FIG. 4 is an enlarged view in section of a transfer printing plate with a toner image transferred thereon from the photoconductive layer of FIG. 3;
FIG. 5 is an enlarged view in section of the transfer printing plate with the toner image fixed thereon;
FIG. 6 is an enlarged view in section of the transfer printing plate with non-image synthetic resin layer removed;
FIG. 7 is an enlarged view in section of the printing plate treated with a gum arabic desensitizer formed thereon for hydrophilic layer; and
FIG. 8 is an enlarged sectional view of a printing plate with a synthetic resin layer formed thereon by removing the toner layer through dissolution.
DETAILED DESCRIPTION OF THE INVENTION
The invented method of preparing a lithographic printing plate is characterized in that a toner image formed on a photosensitive sheet by electrophotographic process is transferred and fixed on a metal printing plate preliminarily coated with a 0.5 to 10μ thick electrically insulating, durable synthetic resin layer (hereafter referred to as a transfer printing plate); and the difference in solubility to a solvent between the toner resin and the synthetic resin on the transfer printing plate is utilized to remove the non-image area through dissolution while the toner image acts as an insoluble resist.
The basic steps in the invented method of plate making are:
(1) Totally charging the photosensitive sheet;
(2) Forming an electrostatic latent image by projecting an image of the original copy through an optical system onto the photo sensitive sheet obtained in Step (1);
(3) Developing the electrostatic latent image with a toner;
(4) Transferring a toner image thus obtained onto a metal printing plate previously coated with a synthetic resin layer;
(5) Fixing the toner image thus transferred; and
(6) Removing the non-image area of the synthetic resin layer, which is not covered by the fixed toner image.

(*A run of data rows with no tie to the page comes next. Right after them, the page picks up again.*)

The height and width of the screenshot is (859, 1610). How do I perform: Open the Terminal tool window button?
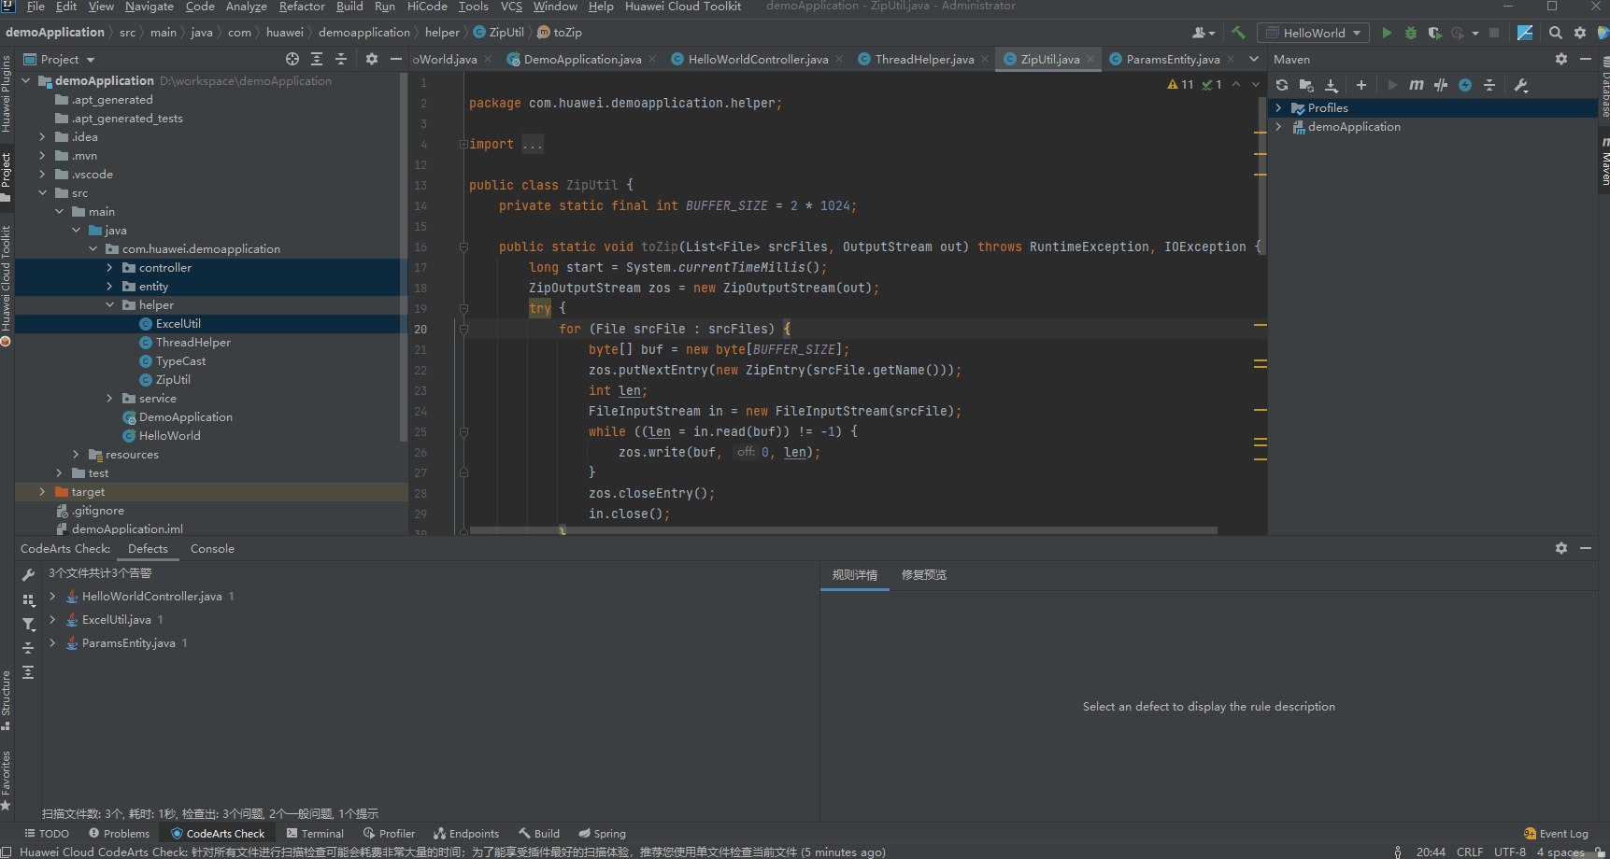[x=316, y=834]
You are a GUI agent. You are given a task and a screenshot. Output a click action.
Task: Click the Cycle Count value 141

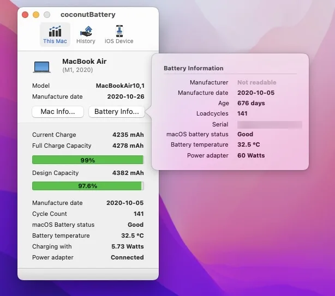(139, 214)
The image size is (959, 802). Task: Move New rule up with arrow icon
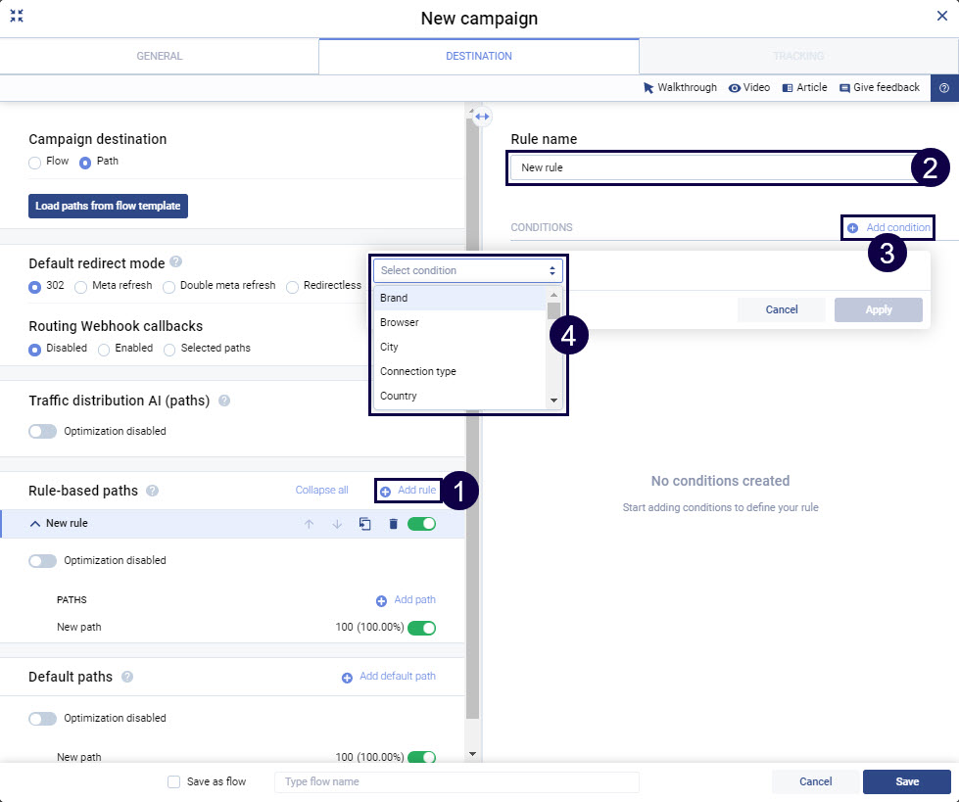310,524
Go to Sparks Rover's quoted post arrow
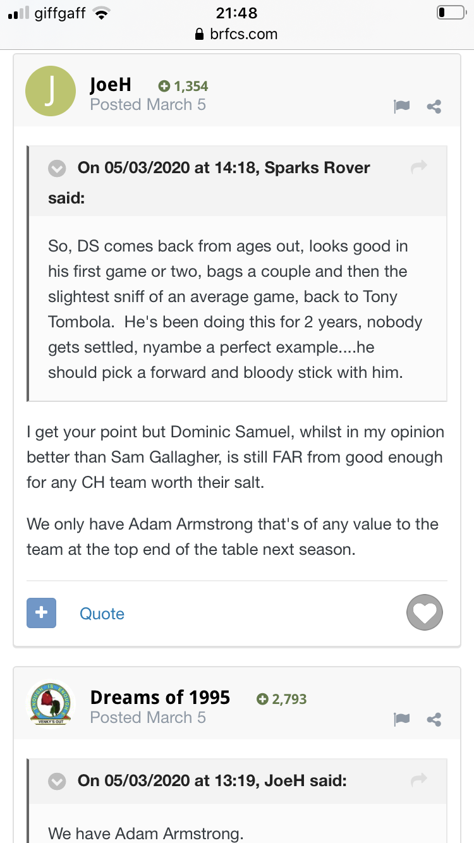474x843 pixels. [418, 167]
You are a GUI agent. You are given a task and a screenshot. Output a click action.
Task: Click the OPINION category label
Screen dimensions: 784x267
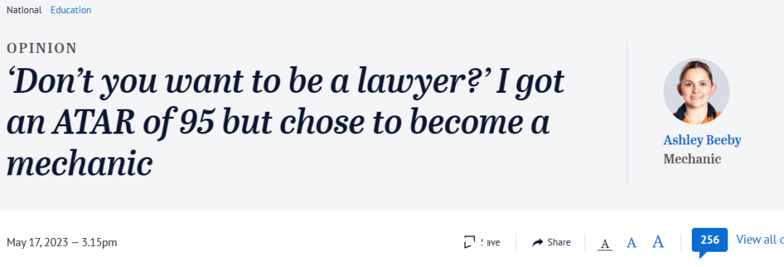41,48
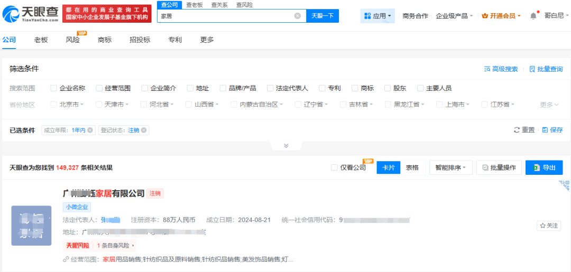Click the 重置 reset icon
The width and height of the screenshot is (571, 272).
click(517, 130)
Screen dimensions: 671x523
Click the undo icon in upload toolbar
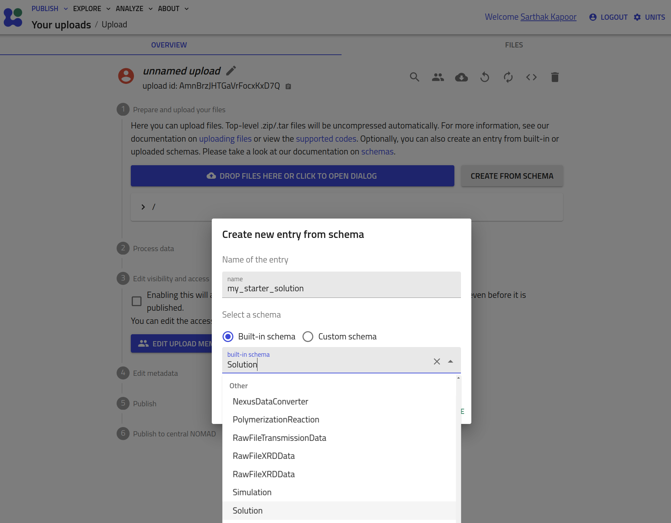pyautogui.click(x=485, y=77)
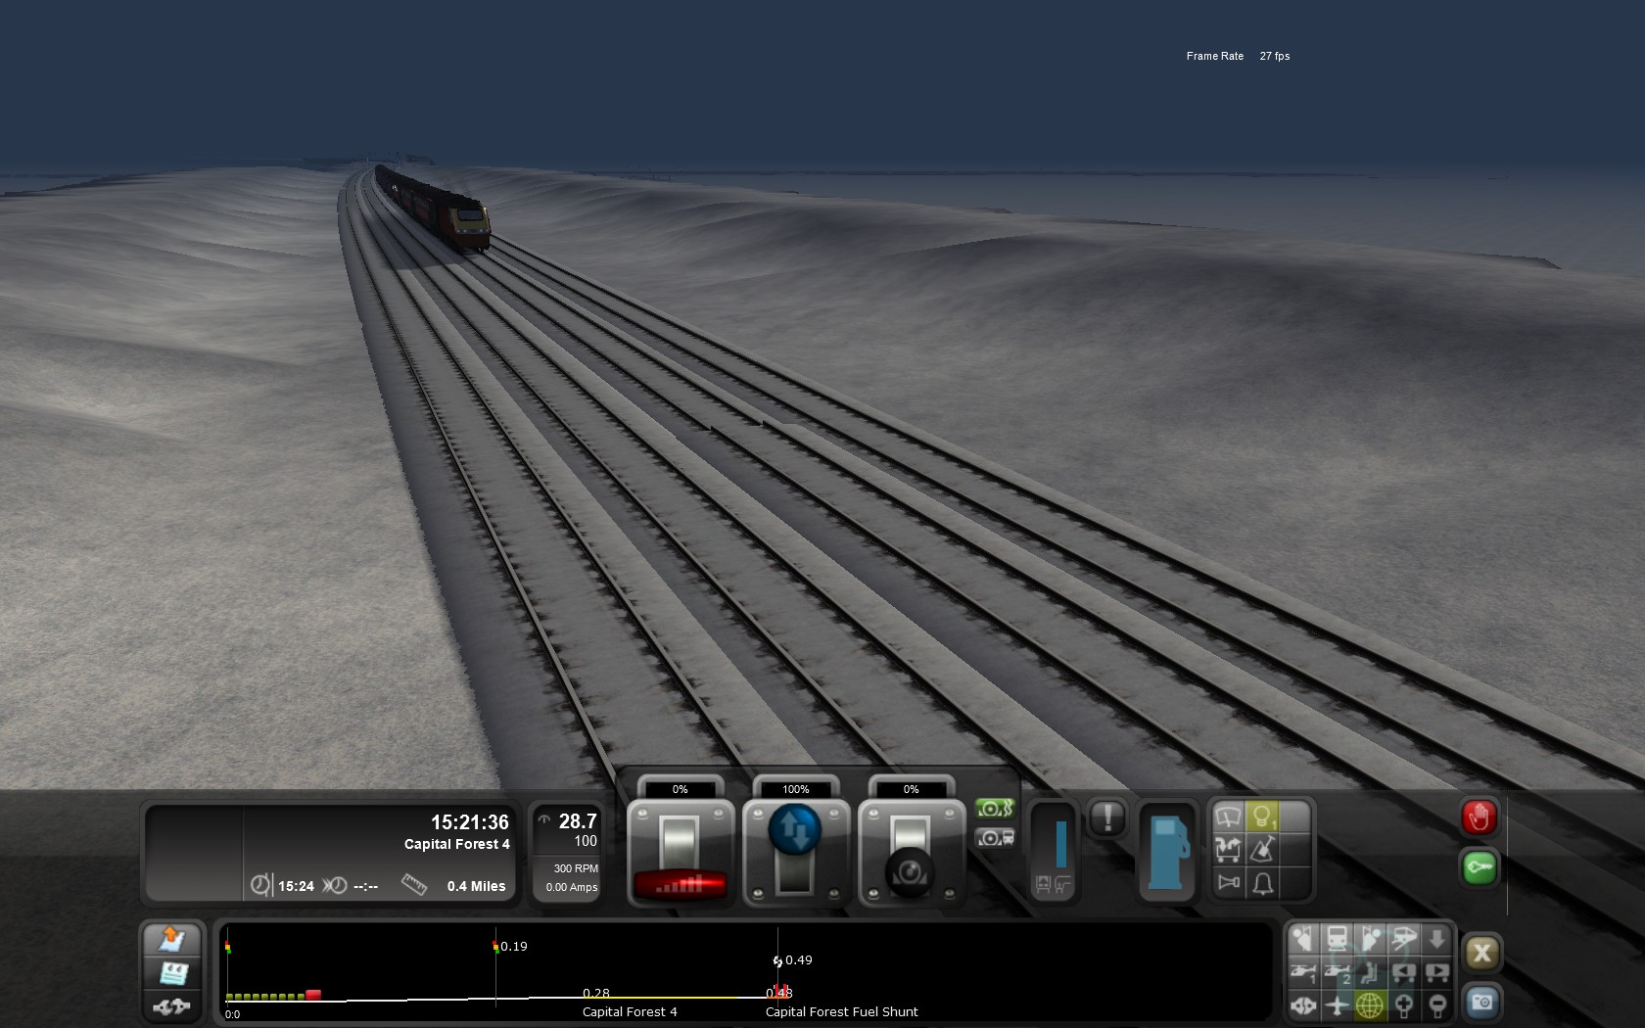Toggle the windscreen wipers button

(x=1228, y=817)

If desired, the toner layer can be removed after the removing process of (6), to expose the toner protected areas of synthetic resin layer on the transfer printing plate, to make the printing plate.
Now the details of these basic steps will be described with reference to the drawings.
First, an electrophotosensitive sheet A, which is a base sheet 1 having a laminated photosensitive coat in the form of a photoconductive layer 2, is totally charged by means of a corona-charging device a (FIG. 1). Next, light b reflected from a positive reflection copy through an optical system is projected onto this photosensitive sheet A. Then on sheet A, which is a photoconductor, the radiated or illuminated areas become electroconductive and lose the charge, thereby leaving an electrostatic latent image on the non-radiated areas (FIG. 2).
As the original, matters which can be directly printed are used such as: phototypesetting letter print, positive screen photoprint, paste-up, proof print, and printed matter. As the light source to illuminate the original the following are available; tungsten lamp, fluorescent lamp, halogen lamp, xenon lamp, etc.
In this case if the number of mirrors used is zero or even, the image on the plate will be normal, preparing an offset plate-making; and if it is odd, the image will be reversed, preparing a direct-lithographic plate-making. It goes without saying that a lens can be employed for enlargement, reduction, and/or variable-dimension reduction. There are other methods of image exposure such as: projection exposure with use of microfilm as the original copy; and scanning of a photosensitive sheet with a laser beam emitted from a machine edited by a computer to yield an electrostatic latent image. It goes without saying that direct connection to a facsimile device makes it possible to make a printing plate at a remote location. For this purpose, low-output rays in the visible range are available such as helium-neon (632.8 nm), argon (514.5, 488 nm), and helium-cadmium (441.6 nm). Photoconductors available include: selenium group, zinc oxide group, organic photoconductor (OPC) group, cadmium sulfide group, etc., well-known in electrophotography; but for the purpose of transfer to a metal plate which is harder than paper, zinc oxide or OPC which is flexible is preferable.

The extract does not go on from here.